We’ve seen some hints of a Bastion-like world before in Legion, through the Titan keeper lore. “When Odyn pierced through the veil and looked into the Shadowlands, and based the Val’kyr off the creatures he saw … what did he see?” said Cash.

The answer is the Kyrian, a noble and majestic group of protectors and servants.

Of course, it’s a World of Warcraft zone, so things have gone wrong, and the player has to step in. In Bastion, unintended souls are going to the Maw, which means that the Kyrian don’t have any Anima, their essential soul juice. Their society is grinding to a halt, and their once perfect set of rules simply do not work anymore.

Things aren’t quite as wonderful as they seem on the surface. One quest has the player help a Tauren pass their trials; once he does, the Tauren transforms into a Kyrian himself.

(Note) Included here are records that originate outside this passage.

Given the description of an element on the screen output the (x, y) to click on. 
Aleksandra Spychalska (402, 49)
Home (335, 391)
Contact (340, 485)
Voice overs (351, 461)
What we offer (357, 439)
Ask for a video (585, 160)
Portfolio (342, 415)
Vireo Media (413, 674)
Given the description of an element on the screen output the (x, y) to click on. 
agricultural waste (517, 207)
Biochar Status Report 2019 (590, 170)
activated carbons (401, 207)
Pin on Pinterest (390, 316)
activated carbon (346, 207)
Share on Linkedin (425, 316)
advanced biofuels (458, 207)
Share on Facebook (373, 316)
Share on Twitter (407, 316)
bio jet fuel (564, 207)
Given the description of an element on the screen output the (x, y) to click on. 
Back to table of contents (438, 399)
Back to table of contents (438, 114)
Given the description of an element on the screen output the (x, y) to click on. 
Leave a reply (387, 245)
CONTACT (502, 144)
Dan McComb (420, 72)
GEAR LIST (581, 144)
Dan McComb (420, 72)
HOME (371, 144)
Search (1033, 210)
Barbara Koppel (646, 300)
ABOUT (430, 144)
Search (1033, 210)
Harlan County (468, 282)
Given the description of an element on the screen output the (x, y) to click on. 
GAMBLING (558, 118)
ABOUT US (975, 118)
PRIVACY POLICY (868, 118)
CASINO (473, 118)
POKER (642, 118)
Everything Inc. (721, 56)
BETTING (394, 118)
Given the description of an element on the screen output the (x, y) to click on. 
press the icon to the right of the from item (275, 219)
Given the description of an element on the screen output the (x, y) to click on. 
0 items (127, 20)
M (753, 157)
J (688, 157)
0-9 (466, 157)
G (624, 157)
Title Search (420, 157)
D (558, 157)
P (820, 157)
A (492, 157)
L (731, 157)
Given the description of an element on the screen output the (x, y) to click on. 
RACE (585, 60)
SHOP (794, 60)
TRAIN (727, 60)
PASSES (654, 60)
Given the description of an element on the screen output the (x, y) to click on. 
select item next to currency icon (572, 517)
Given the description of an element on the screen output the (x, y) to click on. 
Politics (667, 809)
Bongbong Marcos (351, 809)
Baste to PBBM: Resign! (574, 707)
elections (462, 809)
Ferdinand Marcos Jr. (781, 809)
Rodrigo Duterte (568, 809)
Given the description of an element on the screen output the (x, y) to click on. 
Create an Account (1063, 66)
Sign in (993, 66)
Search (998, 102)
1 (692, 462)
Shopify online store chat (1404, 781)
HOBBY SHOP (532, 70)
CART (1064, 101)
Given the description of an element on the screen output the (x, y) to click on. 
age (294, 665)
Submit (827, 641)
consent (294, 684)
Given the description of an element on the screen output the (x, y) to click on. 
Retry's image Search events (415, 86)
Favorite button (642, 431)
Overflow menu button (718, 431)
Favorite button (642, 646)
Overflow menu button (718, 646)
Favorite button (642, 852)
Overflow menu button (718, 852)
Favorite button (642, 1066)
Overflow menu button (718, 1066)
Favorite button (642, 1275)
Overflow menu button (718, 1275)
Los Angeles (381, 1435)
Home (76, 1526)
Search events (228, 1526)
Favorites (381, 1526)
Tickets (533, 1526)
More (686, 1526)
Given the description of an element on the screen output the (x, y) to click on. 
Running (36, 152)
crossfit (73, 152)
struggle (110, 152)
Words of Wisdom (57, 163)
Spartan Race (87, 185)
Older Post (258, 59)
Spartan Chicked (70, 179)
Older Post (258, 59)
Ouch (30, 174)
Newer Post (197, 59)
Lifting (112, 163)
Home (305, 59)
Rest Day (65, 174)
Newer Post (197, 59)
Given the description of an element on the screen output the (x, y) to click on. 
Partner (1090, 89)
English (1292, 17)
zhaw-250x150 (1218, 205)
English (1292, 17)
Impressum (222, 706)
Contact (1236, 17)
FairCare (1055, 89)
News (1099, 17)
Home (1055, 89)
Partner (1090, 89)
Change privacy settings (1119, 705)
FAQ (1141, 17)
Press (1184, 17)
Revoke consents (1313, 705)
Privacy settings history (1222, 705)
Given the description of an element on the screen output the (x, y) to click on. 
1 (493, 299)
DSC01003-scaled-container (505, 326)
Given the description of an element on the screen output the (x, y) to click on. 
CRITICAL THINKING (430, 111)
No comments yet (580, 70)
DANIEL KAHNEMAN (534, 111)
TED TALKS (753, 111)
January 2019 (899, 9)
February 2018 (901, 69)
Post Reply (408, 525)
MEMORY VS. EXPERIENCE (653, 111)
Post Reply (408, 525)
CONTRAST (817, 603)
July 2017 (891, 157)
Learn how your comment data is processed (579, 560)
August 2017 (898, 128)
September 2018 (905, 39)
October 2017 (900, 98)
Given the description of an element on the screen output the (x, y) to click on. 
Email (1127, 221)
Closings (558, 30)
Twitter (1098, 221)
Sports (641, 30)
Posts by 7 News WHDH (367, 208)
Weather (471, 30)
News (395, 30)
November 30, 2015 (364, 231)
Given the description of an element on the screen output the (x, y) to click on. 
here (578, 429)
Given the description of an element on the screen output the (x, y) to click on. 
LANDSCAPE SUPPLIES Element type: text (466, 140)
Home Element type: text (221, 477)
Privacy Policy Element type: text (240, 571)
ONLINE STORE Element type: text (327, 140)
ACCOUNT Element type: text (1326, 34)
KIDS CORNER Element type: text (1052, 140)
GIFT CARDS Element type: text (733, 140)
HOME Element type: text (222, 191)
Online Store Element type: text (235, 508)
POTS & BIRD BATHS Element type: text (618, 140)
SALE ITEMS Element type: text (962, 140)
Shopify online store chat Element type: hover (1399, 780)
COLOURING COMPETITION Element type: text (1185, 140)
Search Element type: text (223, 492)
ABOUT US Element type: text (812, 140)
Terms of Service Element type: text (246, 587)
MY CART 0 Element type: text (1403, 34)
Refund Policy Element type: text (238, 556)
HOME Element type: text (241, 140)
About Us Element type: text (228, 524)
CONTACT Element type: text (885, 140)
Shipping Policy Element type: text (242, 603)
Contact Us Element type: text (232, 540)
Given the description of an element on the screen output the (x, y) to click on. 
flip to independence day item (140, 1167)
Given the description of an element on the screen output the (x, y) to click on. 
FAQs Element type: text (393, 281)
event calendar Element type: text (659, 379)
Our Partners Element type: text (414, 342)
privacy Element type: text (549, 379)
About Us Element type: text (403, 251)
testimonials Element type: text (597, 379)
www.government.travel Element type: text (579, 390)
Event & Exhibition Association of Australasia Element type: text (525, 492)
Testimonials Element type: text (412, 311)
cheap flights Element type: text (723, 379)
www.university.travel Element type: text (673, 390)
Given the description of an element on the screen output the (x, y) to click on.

Why help a cool Tauren become a blue human? Isn’t that a betrayal of his fundamental nature?

Blizzard wants players to think about these things, according to Danuser. The team wanted the Kyrian to come across as fallible and in need of a new perspective. They’re certainly not evil, but they are set in their ways. Players are the tool to come in and change this society. If players pledge to the Kyrian covenant, they’ll get to be a major part of that change (while also unlocking new abilities).

Smaller zones with more replayability

Zombie fights the Kyrian in Bastion Shadowlands
Not all is well in Bastion
Image: Blizzard Entertainment

When it comes to scale, and the time spent in a zone, Shadowlands can’t quite compare to its predecessors in Legion and Battle for Azeroth. Blizzard built Shadowlands with a different philosophy in mind. Leveling in Bastion is just one part of the zone, with the player returning later to see the area from different angles — a trick Blizzard has used in the past.

“We’ve spent a lot of effort to make sure there are areas [in zones] that are reserved for max-level content. That was something we thought was really cool from the older expansions, like Kazzak’s area in Hellfire Peninsula,” says Cash. “It’s cool to have scary parts of the world that players aspire and build towards.”

It’s an approach that requires a different way of leveling and experiencing the expansion’s story. Danuser admits that Battle for Azeroth was ambitious, and juggled a few too many threads. Shadowlands is more focused; it’s a “linear, very structured narrative arc” that focuses on one main story.

There’s also room for Blizzard to introduce new plot threads from, well, anywhere. Everyone who dies in the World of Warcraft universe goes to the Shadowlands — even creatures from planets and zones we haven’t seen or heard about yet.

“Now the trick is, obviously, we don’t have character models for the 18-legged arthropods of Praxis-9,” jokes Danuser. But these souls will still show up as amorphous blobs in zones like Bastion, leading to an endless potential field of future possibilities hidden in an already otherworldly, mysterious zone.